— Begin DOCUMENT PASSAGE —

# Longest butt smoke ever



## Motorboat40 (Apr 12, 2020)

I started a 9lb Boston butt yesterday at 1230pm it didn't hit 203 deg until sometime after 4 am this morning! I've never had one take this long 11 hrs I think was the longest it's ever taken me and I have done a bunch of pork butts. Anyways I put bad Byron's butt rub and little touch of cherry rub on Friday afternoon and put the butt in a 2 gallon ziplock bag with apple juice concentrate overnight. Before putting on the smoker I put another layer of the 2 different rubs.
Smoked it on offset smoker at 1230pm Saturday afternoon using cherry and maple wood for smoke. Kept the pit temp around 225 most of the time I had an alarm set on my ink bird incase it got too low or too high. I took a temperature readying at 4 hours and it was at 130 deg. I know it wasn't at the 140deg mark for suggest food safty but was close enough so I wasn't worried. I had 3 temperature probes in my pit reading the temp because recently my cooks were finishing faster than normal so I wanted to check how accurate my rounded probe was, turns out it was 30 deg lower than the other 2 probes and the dozeyant dial thermometer was reading true as always. So around 7 hours of smoking I put in a probe into the meat I was at 151 deg. I did not wrap because I wanted a lot of bark for this one. By 1130pm 11 hours cooking at 225deg was still in the stall but slow coming up out of it at 171 deg. Finally finally finally hit 195 at 3am when I pulled it and checked the temp with my instant read where the probe was located it was 195 but on the other end there was a part still 180deg amd no I wasn't close to the bone I check several different spots. So I gave in, put it in a foil pan put a little apple cider in the bottom and covered with foil put in house oven at 290 deg to hurry up n get to between 195 and 205. Hit 203 elite after 430am. Let it rest for 1 hour and pulled it to reheat for later at our Easter meal today. The bark turned out amazing and I gave it a taste of course was spot on with what I usually produce I was worried after so long not wrapped it might be a little dry but it was great pulled pork. Anyone else ever had one take this long?

— End DOCUMENT PASSAGE —

STATED PROBLEM 1:
Give every internal temperature of the meat that the smoking post reports reading during the cook.
STATED PROBLEM 2:
Convert everything in the listing from the line containing "Given: Click the" down to its last line into a JSON list of strings, one string per line, skipping blank lines and leaving out the pictures.

— Begin SUPPLIED DATA —

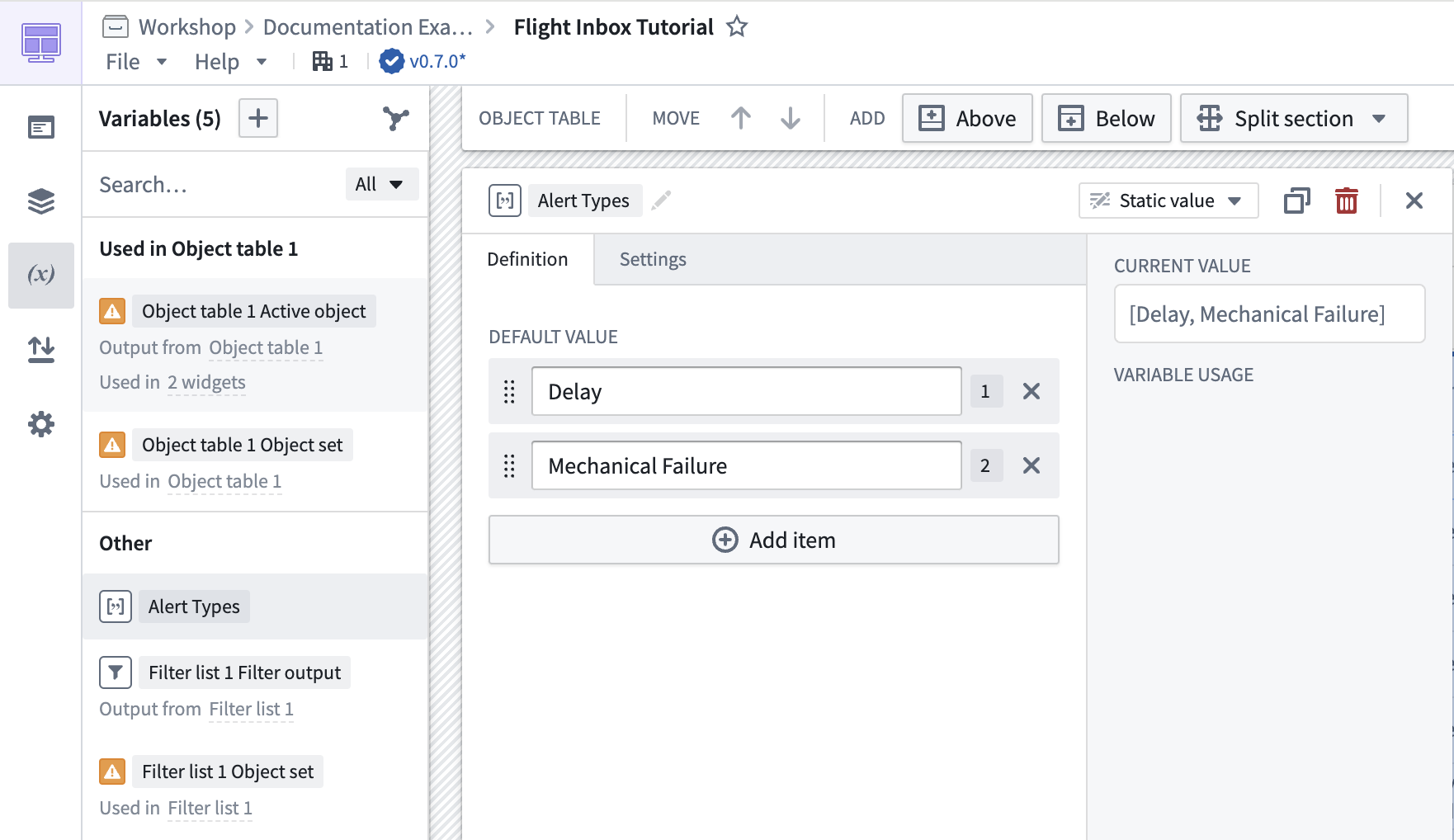Viewport: 1454px width, 840px height.
Task: Move the object table section up
Action: point(741,119)
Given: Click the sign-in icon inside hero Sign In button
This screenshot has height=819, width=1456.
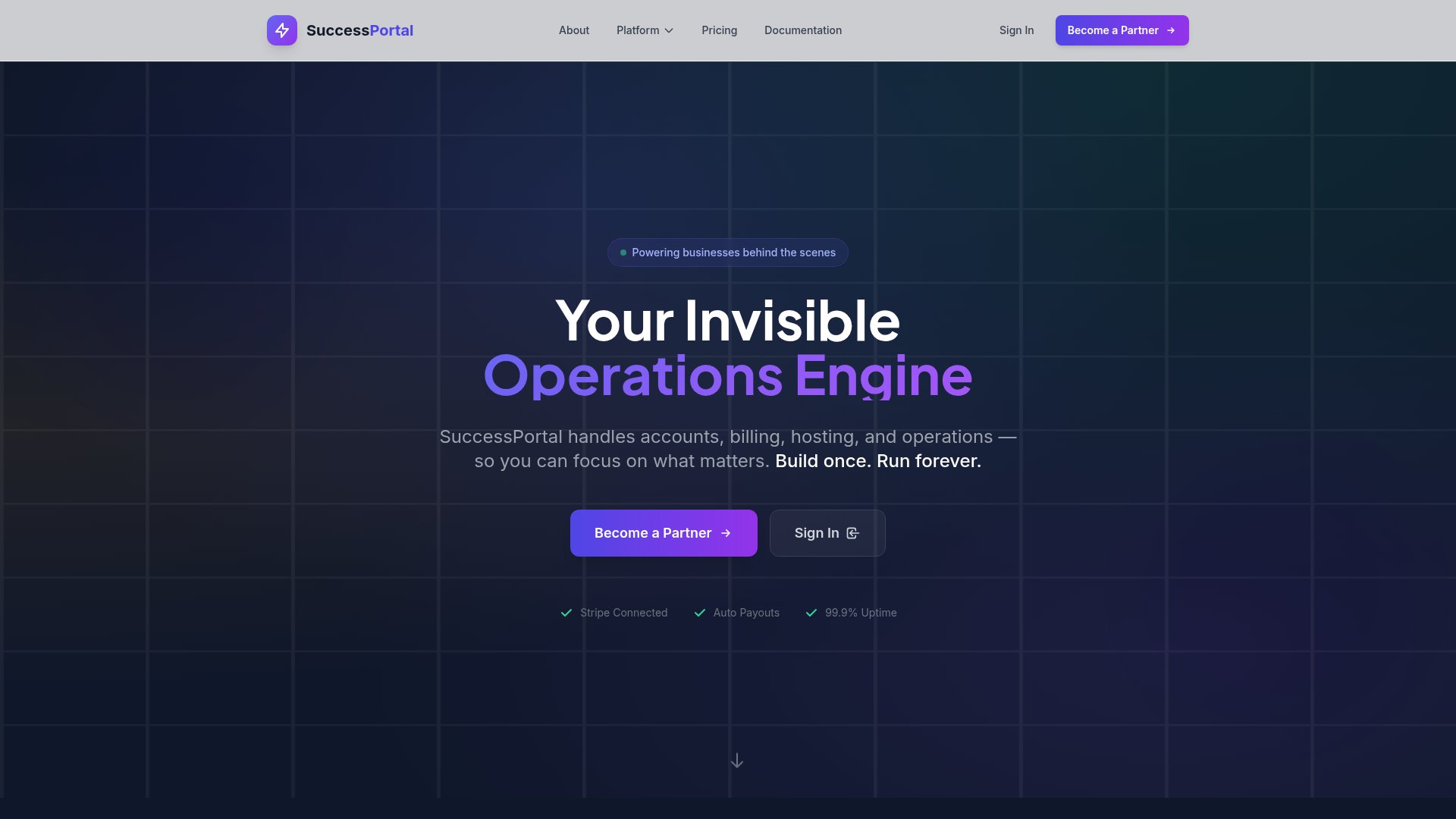Looking at the screenshot, I should [x=853, y=532].
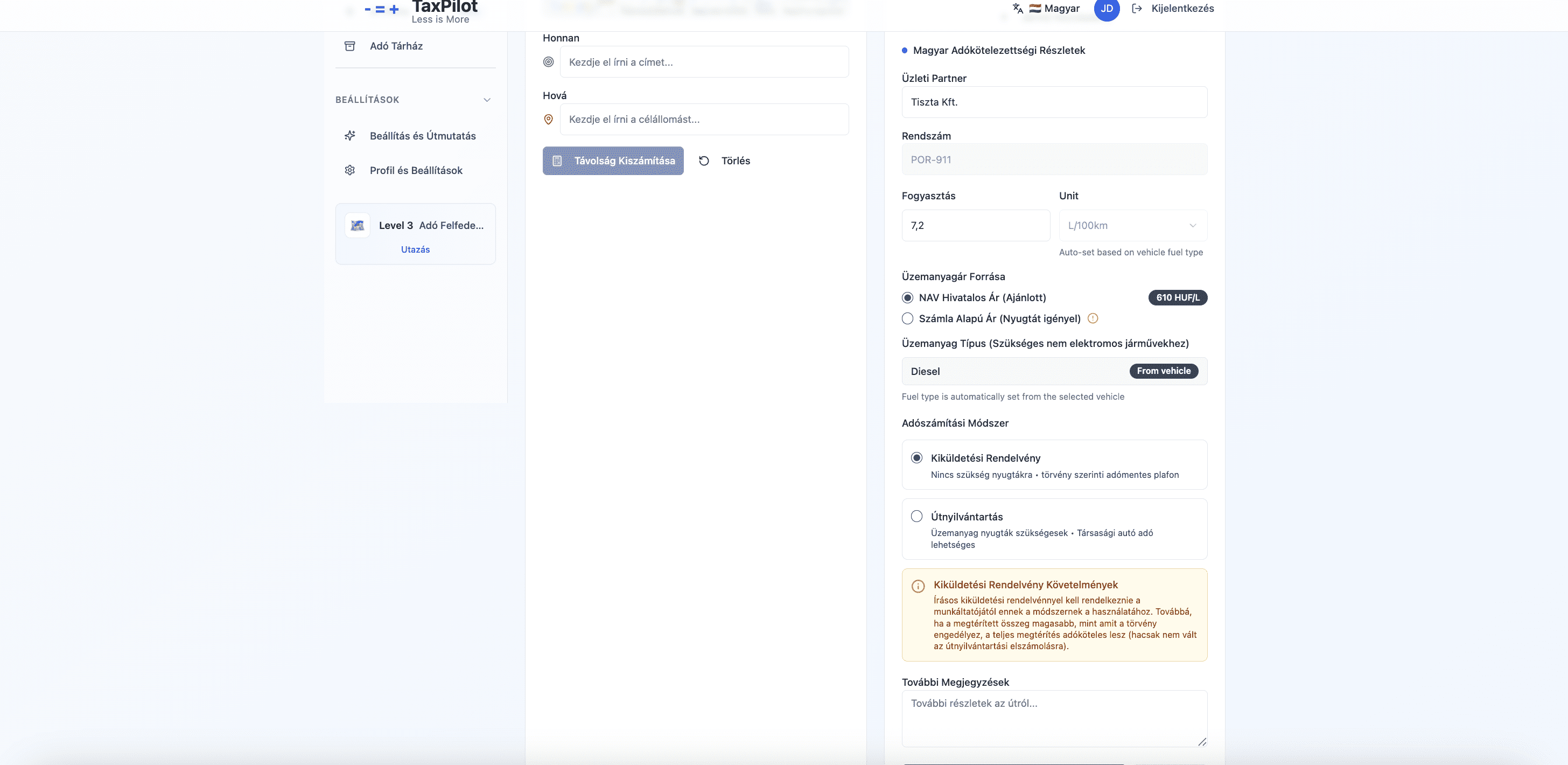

— End SUPPLIED DATA —

COMPLETE RESPONSE 1:
130 deg, 151 deg, 171 deg, 195 deg, 180 deg, 203 deg

COMPLETE RESPONSE 2:
[
  "Given: Click the sign-in icon inside hero Sign In button",
  "This screenshot has height=819, width=1456.",
  "Looking at the screenshot, I should [x=853, y=532]."
]